Casco de titânio oferece leveza, resistência à pressão e ausência de assinatura magnética, características que ampliam a capacidade de manobra e a furtividade. O investimento favorece missões de coleta, monitoramento e proteção de cabos no leito oceânico.

O Losharik, submarino nuclear, é considerado único em capacidade operacional entre os seus pares. Operado pela Diretoria Principal de Pesquisa em Alto Mar, responde ao Ministério da Defesa.

Principais modelos e capacidades

AS-31 Losharik: mergulho até 6.000 metros, propulsão nuclear, operação pela GUGI.

Classe Sierra II: casco de titânio, mergulho até 550 metros, armamento variado.

K-278 Komsomolets: recorde histórico, alcançou 1.027 metros em 1985.

Belgorod: submarino-mãe, suporte ao drone nuclear Poseidon, profundidade de operação até 520 metros.

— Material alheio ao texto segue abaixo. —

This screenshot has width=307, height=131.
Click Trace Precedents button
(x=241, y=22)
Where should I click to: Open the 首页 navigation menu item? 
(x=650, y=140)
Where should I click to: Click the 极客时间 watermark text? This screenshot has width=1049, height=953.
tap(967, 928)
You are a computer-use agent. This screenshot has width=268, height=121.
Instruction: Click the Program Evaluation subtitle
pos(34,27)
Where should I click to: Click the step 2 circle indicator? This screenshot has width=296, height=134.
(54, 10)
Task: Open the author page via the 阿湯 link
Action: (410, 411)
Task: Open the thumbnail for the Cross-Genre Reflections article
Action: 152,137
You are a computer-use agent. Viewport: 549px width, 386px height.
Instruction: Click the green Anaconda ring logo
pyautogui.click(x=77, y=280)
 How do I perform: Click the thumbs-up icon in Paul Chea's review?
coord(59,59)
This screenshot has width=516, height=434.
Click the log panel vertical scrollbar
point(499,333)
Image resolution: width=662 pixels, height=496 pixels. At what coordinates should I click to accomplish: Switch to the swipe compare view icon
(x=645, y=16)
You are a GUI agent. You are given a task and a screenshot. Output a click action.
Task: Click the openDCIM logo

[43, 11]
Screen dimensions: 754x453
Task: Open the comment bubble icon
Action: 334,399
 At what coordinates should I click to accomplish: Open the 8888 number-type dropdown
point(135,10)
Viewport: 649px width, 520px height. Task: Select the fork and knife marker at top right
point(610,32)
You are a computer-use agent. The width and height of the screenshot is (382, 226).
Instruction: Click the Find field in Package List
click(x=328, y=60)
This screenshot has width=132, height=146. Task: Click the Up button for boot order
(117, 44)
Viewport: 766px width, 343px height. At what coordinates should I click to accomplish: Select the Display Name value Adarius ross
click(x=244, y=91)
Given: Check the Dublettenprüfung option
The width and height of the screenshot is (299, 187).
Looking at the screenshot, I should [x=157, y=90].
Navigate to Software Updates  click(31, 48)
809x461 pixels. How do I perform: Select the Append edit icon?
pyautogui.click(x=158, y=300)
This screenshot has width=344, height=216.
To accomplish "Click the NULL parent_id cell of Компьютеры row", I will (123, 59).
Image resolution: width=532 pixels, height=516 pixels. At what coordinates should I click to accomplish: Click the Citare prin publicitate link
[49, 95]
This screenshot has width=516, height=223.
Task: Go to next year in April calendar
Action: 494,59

Fleety e funções estratégicas

A frota inclui ainda as classes Sierra I e II, com capacidade de explorar o leito oceânico e instalar sensores. O objetivo é ampliar vigilância, interceptação de cabos e mapeamento de zonas para futuras operações.

Contexto e perspectivas

A escolha do titânio, mais caro que o aço, reflete uma linha histórica iniciada na era soviética. Russia mantém instalações especializadas em Severodvinsk para soldagem em larga escala. A retomada de mergulhos do Losharik está prevista para 2025, com foco em profundidades extremas.